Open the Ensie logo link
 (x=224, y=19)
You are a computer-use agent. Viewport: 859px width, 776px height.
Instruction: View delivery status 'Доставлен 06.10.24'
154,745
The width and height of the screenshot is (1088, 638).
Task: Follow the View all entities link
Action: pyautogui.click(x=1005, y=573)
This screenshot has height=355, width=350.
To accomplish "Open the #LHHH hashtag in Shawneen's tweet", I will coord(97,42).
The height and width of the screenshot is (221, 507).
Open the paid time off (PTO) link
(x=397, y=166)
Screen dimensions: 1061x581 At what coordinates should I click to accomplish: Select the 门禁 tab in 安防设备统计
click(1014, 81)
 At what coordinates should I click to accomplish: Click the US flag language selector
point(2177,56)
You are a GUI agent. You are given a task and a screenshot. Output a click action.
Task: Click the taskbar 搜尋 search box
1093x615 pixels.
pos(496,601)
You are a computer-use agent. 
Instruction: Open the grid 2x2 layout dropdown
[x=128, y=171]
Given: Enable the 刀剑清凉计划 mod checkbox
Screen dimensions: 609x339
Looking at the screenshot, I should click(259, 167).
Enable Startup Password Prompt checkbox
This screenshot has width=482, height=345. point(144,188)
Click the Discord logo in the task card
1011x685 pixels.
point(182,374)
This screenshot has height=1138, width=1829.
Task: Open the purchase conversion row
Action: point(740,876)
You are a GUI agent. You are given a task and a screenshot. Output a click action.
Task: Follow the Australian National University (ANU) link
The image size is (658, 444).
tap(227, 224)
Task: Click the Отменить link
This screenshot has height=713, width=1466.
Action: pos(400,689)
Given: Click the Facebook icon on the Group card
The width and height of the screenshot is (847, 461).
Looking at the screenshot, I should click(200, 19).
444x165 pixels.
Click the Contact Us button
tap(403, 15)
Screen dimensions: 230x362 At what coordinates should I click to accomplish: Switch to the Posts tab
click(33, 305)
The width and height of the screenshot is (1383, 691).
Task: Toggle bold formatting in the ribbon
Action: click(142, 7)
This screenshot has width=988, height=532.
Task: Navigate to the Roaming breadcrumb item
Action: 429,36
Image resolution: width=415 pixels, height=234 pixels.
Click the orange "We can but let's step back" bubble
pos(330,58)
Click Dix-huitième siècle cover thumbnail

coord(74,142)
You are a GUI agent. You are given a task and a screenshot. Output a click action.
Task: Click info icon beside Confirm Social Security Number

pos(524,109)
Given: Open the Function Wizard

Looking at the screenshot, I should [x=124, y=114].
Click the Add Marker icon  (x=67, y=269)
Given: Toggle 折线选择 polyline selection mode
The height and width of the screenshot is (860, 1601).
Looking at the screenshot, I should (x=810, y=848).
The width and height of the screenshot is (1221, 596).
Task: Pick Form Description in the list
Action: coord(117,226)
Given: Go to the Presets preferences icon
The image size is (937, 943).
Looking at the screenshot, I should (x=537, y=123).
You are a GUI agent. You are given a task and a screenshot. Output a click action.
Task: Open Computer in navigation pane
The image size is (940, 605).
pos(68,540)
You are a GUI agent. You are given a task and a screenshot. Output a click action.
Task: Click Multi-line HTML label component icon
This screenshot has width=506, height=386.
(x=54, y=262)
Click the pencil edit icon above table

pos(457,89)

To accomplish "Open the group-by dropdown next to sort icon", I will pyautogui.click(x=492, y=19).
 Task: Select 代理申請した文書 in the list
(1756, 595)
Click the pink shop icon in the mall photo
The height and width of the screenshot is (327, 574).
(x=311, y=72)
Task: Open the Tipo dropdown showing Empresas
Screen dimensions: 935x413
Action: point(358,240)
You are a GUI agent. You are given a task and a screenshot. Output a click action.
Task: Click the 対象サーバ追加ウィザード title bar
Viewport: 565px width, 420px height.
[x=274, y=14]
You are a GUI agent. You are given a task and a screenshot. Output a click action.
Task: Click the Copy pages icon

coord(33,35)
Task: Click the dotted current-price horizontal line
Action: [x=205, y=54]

********

> [Instructions to follow]: Turn every line of the records above into a numbered list, skipping blank lines.

> [Final result]:
1. Open the Ensie logo link
2.  (x=224, y=19)
3. You are a computer-use agent. Viewport: 859px width, 776px height.
4. Instruction: View delivery status 'Доставлен 06.10.24'
5. 154,745
6. The width and height of the screenshot is (1088, 638).
7. Task: Follow the View all entities link
8. Action: pyautogui.click(x=1005, y=573)
9. This screenshot has height=355, width=350.
10. To accomplish "Open the #LHHH hashtag in Shawneen's tweet", I will coord(97,42).
11. The height and width of the screenshot is (221, 507).
12. Open the paid time off (PTO) link
13. (x=397, y=166)
14. Screen dimensions: 1061x581 At what coordinates should I click to accomplish: Select the 门禁 tab in 安防设备统计
15. click(1014, 81)
16.  At what coordinates should I click to accomplish: Click the US flag language selector
17. point(2177,56)
18. You are a GUI agent. You are given a task and a screenshot. Output a click action.
19. Task: Click the taskbar 搜尋 search box
20. 1093x615 pixels.
21. pos(496,601)
22. You are a computer-use agent. 
23. Instruction: Open the grid 2x2 layout dropdown
24. [x=128, y=171]
25. Given: Enable the 刀剑清凉计划 mod checkbox
26. Screen dimensions: 609x339
27. Looking at the screenshot, I should click(259, 167).
28. Enable Startup Password Prompt checkbox
29. This screenshot has width=482, height=345. point(144,188)
30. Click the Discord logo in the task card
31. 1011x685 pixels.
32. point(182,374)
33. This screenshot has height=1138, width=1829.
34. Task: Open the purchase conversion row
35. Action: point(740,876)
36. You are a GUI agent. You are given a task and a screenshot. Output a click action.
37. Task: Follow the Australian National University (ANU) link
38. The image size is (658, 444).
39. tap(227, 224)
40. Task: Click the Отменить link
41. This screenshot has height=713, width=1466.
42. Action: pos(400,689)
43. Given: Click the Facebook icon on the Group card
44. The width and height of the screenshot is (847, 461).
45. Looking at the screenshot, I should click(200, 19).
46. 444x165 pixels.
47. Click the Contact Us button
48. tap(403, 15)
49. Screen dimensions: 230x362 At what coordinates should I click to accomplish: Switch to the Posts tab
50. click(33, 305)
51. The width and height of the screenshot is (1383, 691).
52. Task: Toggle bold formatting in the ribbon
53. Action: click(142, 7)
54. This screenshot has width=988, height=532.
55. Task: Navigate to the Roaming breadcrumb item
56. Action: 429,36
57. Image resolution: width=415 pixels, height=234 pixels.
58. Click the orange "We can but let's step back" bubble
59. pos(330,58)
60. Click Dix-huitième siècle cover thumbnail
61. coord(74,142)
62. You are a GUI agent. You are given a task and a screenshot. Output a click action.
63. Task: Click info icon beside Confirm Social Security Number
64. pos(524,109)
65. Given: Open the Function Wizard
66. Looking at the screenshot, I should [x=124, y=114].
67. Click the Add Marker icon  (x=67, y=269)
68. Given: Toggle 折线选择 polyline selection mode
69. The height and width of the screenshot is (860, 1601).
70. Looking at the screenshot, I should (x=810, y=848).
71. The width and height of the screenshot is (1221, 596).
72. Task: Pick Form Description in the list
73. Action: coord(117,226)
74. Given: Go to the Presets preferences icon
75. The image size is (937, 943).
76. Looking at the screenshot, I should (x=537, y=123).
77. You are a GUI agent. You are given a task and a screenshot. Output a click action.
78. Task: Open Computer in navigation pane
79. The image size is (940, 605).
80. pos(68,540)
81. You are a GUI agent. You are given a task and a screenshot. Output a click action.
82. Task: Click Multi-line HTML label component icon
83. This screenshot has width=506, height=386.
84. (x=54, y=262)
85. Click the pencil edit icon above table
86. pos(457,89)
87. To accomplish "Open the group-by dropdown next to sort icon", I will pyautogui.click(x=492, y=19).
88.  Task: Select 代理申請した文書 in the list
89. (1756, 595)
90. Click the pink shop icon in the mall photo
91. The height and width of the screenshot is (327, 574).
92. (x=311, y=72)
93. Task: Open the Tipo dropdown showing Empresas
94. Screen dimensions: 935x413
95. Action: point(358,240)
96. You are a GUI agent. You are given a task and a screenshot. Output a click action.
97. Task: Click the 対象サーバ追加ウィザード title bar
98. Viewport: 565px width, 420px height.
99. [x=274, y=14]
100. You are a GUI agent. You are given a task and a screenshot. Output a click action.
101. Task: Click the Copy pages icon
102. coord(33,35)
103. Task: Click the dotted current-price horizontal line
104. Action: [x=205, y=54]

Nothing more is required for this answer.